Exercise requirements: Please put the lines below into a Markdown table with two columns, Row and Line. Number each row and leave out blank lines.
┌─ Data excerpts
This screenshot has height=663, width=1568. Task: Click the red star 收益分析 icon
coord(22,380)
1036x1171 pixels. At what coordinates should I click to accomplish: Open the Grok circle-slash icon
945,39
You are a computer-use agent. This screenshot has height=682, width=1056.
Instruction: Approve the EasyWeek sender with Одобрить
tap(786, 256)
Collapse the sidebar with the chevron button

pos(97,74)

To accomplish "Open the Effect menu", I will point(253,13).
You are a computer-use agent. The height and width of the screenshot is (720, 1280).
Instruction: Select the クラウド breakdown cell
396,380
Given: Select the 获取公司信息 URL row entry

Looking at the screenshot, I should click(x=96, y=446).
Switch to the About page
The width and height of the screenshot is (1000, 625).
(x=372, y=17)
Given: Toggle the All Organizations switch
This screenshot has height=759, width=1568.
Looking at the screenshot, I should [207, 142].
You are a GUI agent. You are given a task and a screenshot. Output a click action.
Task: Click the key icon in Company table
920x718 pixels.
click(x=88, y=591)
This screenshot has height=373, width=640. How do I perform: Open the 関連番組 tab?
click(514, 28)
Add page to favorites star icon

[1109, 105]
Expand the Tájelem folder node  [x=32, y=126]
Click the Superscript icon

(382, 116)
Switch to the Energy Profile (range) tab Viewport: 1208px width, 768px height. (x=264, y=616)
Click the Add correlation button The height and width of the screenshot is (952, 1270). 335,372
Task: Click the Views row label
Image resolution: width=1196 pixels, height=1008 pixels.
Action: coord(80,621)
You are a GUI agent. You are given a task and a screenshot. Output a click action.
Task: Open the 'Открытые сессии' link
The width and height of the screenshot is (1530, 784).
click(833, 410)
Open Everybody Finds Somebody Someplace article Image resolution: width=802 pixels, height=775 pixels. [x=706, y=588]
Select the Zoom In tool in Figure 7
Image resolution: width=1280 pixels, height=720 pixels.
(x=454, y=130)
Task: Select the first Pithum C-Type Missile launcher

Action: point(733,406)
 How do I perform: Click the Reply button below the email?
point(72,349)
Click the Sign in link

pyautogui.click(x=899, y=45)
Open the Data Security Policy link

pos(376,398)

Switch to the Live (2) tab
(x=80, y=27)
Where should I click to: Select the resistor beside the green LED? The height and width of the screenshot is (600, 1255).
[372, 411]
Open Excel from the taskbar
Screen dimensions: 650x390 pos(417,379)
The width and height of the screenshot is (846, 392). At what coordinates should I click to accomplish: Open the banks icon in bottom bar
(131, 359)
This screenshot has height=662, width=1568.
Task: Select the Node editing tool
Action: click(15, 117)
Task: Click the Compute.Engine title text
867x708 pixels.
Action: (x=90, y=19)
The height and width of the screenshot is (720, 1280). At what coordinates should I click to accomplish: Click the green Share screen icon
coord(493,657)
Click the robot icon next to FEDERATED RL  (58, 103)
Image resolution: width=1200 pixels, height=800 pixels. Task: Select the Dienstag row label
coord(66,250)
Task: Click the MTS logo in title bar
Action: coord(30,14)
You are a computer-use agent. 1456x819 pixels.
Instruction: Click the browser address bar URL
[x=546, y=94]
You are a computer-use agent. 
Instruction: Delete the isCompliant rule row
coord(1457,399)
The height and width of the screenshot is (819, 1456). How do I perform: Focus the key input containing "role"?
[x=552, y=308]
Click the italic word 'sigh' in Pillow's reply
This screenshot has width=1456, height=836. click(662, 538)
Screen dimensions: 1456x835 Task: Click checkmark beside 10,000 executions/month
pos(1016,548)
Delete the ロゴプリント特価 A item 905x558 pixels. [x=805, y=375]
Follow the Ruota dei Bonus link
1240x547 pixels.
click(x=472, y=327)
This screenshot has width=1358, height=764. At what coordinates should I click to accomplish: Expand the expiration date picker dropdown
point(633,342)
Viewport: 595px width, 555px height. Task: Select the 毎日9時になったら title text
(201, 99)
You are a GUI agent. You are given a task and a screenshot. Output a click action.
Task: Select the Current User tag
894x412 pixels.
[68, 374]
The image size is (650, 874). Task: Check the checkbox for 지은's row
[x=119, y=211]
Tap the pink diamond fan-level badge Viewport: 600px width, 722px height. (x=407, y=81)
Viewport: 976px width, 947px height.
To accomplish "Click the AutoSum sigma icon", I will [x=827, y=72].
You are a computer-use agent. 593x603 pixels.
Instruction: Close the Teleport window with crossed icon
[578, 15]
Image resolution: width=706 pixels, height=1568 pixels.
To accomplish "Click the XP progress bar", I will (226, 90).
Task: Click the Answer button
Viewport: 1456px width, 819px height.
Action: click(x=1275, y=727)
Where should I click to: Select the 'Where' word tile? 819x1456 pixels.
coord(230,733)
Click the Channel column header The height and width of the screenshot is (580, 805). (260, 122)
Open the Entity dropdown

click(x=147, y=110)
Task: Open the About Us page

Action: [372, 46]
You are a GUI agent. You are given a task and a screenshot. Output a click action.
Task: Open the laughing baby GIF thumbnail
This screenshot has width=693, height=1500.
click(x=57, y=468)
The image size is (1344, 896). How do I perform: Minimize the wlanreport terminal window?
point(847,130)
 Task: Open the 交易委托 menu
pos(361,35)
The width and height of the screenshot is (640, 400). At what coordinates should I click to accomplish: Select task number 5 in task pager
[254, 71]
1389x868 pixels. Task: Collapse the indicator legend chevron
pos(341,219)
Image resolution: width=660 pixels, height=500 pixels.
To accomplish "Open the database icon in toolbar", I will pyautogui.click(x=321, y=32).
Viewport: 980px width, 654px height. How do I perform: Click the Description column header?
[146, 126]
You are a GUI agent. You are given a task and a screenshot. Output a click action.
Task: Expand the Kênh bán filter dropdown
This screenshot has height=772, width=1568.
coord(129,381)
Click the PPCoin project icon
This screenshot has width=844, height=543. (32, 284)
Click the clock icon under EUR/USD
└─
Written solution:
| Row | Line |
|---|---|
| 1 | This screenshot has height=663, width=1568. Task: Click the red star 收益分析 icon |
| 2 | coord(22,380) |
| 3 | 1036x1171 pixels. At what coordinates should I click to accomplish: Open the Grok circle-slash icon |
| 4 | 945,39 |
| 5 | You are a computer-use agent. This screenshot has height=682, width=1056. |
| 6 | Instruction: Approve the EasyWeek sender with Одобрить |
| 7 | tap(786, 256) |
| 8 | Collapse the sidebar with the chevron button |
| 9 | pos(97,74) |
| 10 | To accomplish "Open the Effect menu", I will point(253,13). |
| 11 | You are a computer-use agent. The height and width of the screenshot is (720, 1280). |
| 12 | Instruction: Select the クラウド breakdown cell |
| 13 | 396,380 |
| 14 | Given: Select the 获取公司信息 URL row entry |
| 15 | Looking at the screenshot, I should click(x=96, y=446). |
| 16 | Switch to the About page |
| 17 | The width and height of the screenshot is (1000, 625). |
| 18 | (x=372, y=17) |
| 19 | Given: Toggle the All Organizations switch |
| 20 | This screenshot has height=759, width=1568. |
| 21 | Looking at the screenshot, I should [207, 142]. |
| 22 | You are a GUI agent. You are given a task and a screenshot. Output a click action. |
| 23 | Task: Click the key icon in Company table |
| 24 | 920x718 pixels. |
| 25 | click(x=88, y=591) |
| 26 | This screenshot has height=373, width=640. How do I perform: Open the 関連番組 tab? |
| 27 | click(514, 28) |
| 28 | Add page to favorites star icon |
| 29 | [1109, 105] |
| 30 | Expand the Tájelem folder node  [x=32, y=126] |
| 31 | Click the Superscript icon |
| 32 | (382, 116) |
| 33 | Switch to the Energy Profile (range) tab Viewport: 1208px width, 768px height. (x=264, y=616) |
| 34 | Click the Add correlation button The height and width of the screenshot is (952, 1270). 335,372 |
| 35 | Task: Click the Views row label |
| 36 | Image resolution: width=1196 pixels, height=1008 pixels. |
| 37 | Action: coord(80,621) |
| 38 | You are a GUI agent. You are given a task and a screenshot. Output a click action. |
| 39 | Task: Open the 'Открытые сессии' link |
| 40 | The width and height of the screenshot is (1530, 784). |
| 41 | click(833, 410) |
| 42 | Open Everybody Finds Somebody Someplace article Image resolution: width=802 pixels, height=775 pixels. [x=706, y=588] |
| 43 | Select the Zoom In tool in Figure 7 |
| 44 | Image resolution: width=1280 pixels, height=720 pixels. |
| 45 | (x=454, y=130) |
| 46 | Task: Select the first Pithum C-Type Missile launcher |
| 47 | Action: point(733,406) |
| 48 |  How do I perform: Click the Reply button below the email? |
| 49 | point(72,349) |
| 50 | Click the Sign in link |
| 51 | pyautogui.click(x=899, y=45) |
| 52 | Open the Data Security Policy link |
| 53 | pos(376,398) |
| 54 | Switch to the Live (2) tab |
| 55 | (x=80, y=27) |
| 56 | Where should I click to: Select the resistor beside the green LED? The height and width of the screenshot is (600, 1255). |
| 57 | [372, 411] |
| 58 | Open Excel from the taskbar |
| 59 | Screen dimensions: 650x390 pos(417,379) |
| 60 | The width and height of the screenshot is (846, 392). At what coordinates should I click to accomplish: Open the banks icon in bottom bar |
| 61 | (131, 359) |
| 62 | This screenshot has height=662, width=1568. |
| 63 | Task: Select the Node editing tool |
| 64 | Action: click(15, 117) |
| 65 | Task: Click the Compute.Engine title text |
| 66 | 867x708 pixels. |
| 67 | Action: (x=90, y=19) |
| 68 | The height and width of the screenshot is (720, 1280). At what coordinates should I click to accomplish: Click the green Share screen icon |
| 69 | coord(493,657) |
| 70 | Click the robot icon next to FEDERATED RL  (58, 103) |
| 71 | Image resolution: width=1200 pixels, height=800 pixels. Task: Select the Dienstag row label |
| 72 | coord(66,250) |
| 73 | Task: Click the MTS logo in title bar |
| 74 | Action: coord(30,14) |
| 75 | You are a computer-use agent. 1456x819 pixels. |
| 76 | Instruction: Click the browser address bar URL |
| 77 | [x=546, y=94] |
| 78 | You are a computer-use agent.  |
| 79 | Instruction: Delete the isCompliant rule row |
| 80 | coord(1457,399) |
| 81 | The height and width of the screenshot is (819, 1456). How do I perform: Focus the key input containing "role"? |
| 82 | [x=552, y=308] |
| 83 | Click the italic word 'sigh' in Pillow's reply |
| 84 | This screenshot has width=1456, height=836. click(662, 538) |
| 85 | Screen dimensions: 1456x835 Task: Click checkmark beside 10,000 executions/month |
| 86 | pos(1016,548) |
| 87 | Delete the ロゴプリント特価 A item 905x558 pixels. [x=805, y=375] |
| 88 | Follow the Ruota dei Bonus link |
| 89 | 1240x547 pixels. |
| 90 | click(x=472, y=327) |
| 91 | This screenshot has width=1358, height=764. At what coordinates should I click to accomplish: Expand the expiration date picker dropdown |
| 92 | point(633,342) |
| 93 | Viewport: 595px width, 555px height. Task: Select the 毎日9時になったら title text |
| 94 | (201, 99) |
| 95 | You are a GUI agent. You are given a task and a screenshot. Output a click action. |
| 96 | Task: Select the Current User tag |
| 97 | 894x412 pixels. |
| 98 | [68, 374] |
| 99 | The image size is (650, 874). Task: Check the checkbox for 지은's row |
| 100 | [x=119, y=211] |
| 101 | Tap the pink diamond fan-level badge Viewport: 600px width, 722px height. (x=407, y=81) |
| 102 | Viewport: 976px width, 947px height. |
| 103 | To accomplish "Click the AutoSum sigma icon", I will [x=827, y=72]. |
| 104 | You are a computer-use agent. 593x603 pixels. |
| 105 | Instruction: Close the Teleport window with crossed icon |
| 106 | [578, 15] |
| 107 | Image resolution: width=706 pixels, height=1568 pixels. |
| 108 | To accomplish "Click the XP progress bar", I will (226, 90). |
| 109 | Task: Click the Answer button |
| 110 | Viewport: 1456px width, 819px height. |
| 111 | Action: click(x=1275, y=727) |
| 112 | Where should I click to: Select the 'Where' word tile? 819x1456 pixels. |
| 113 | coord(230,733) |
| 114 | Click the Channel column header The height and width of the screenshot is (580, 805). (260, 122) |
| 115 | Open the Entity dropdown |
| 116 | click(x=147, y=110) |
| 117 | Task: Open the About Us page |
| 118 | Action: [372, 46] |
| 119 | You are a GUI agent. You are given a task and a screenshot. Output a click action. |
| 120 | Task: Open the laughing baby GIF thumbnail |
| 121 | This screenshot has width=693, height=1500. |
| 122 | click(x=57, y=468) |
| 123 | The image size is (1344, 896). How do I perform: Minimize the wlanreport terminal window? |
| 124 | point(847,130) |
| 125 |  Task: Open the 交易委托 menu |
| 126 | pos(361,35) |
| 127 | The width and height of the screenshot is (640, 400). At what coordinates should I click to accomplish: Select task number 5 in task pager |
| 128 | [254, 71] |
| 129 | 1389x868 pixels. Task: Collapse the indicator legend chevron |
| 130 | pos(341,219) |
| 131 | Image resolution: width=660 pixels, height=500 pixels. |
| 132 | To accomplish "Open the database icon in toolbar", I will pyautogui.click(x=321, y=32). |
| 133 | Viewport: 980px width, 654px height. How do I perform: Click the Description column header? |
| 134 | [146, 126] |
| 135 | You are a GUI agent. You are given a task and a screenshot. Output a click action. |
| 136 | Task: Expand the Kênh bán filter dropdown |
| 137 | This screenshot has height=772, width=1568. |
| 138 | coord(129,381) |
| 139 | Click the PPCoin project icon |
| 140 | This screenshot has width=844, height=543. (32, 284) |
| 141 | Click the clock icon under EUR/USD |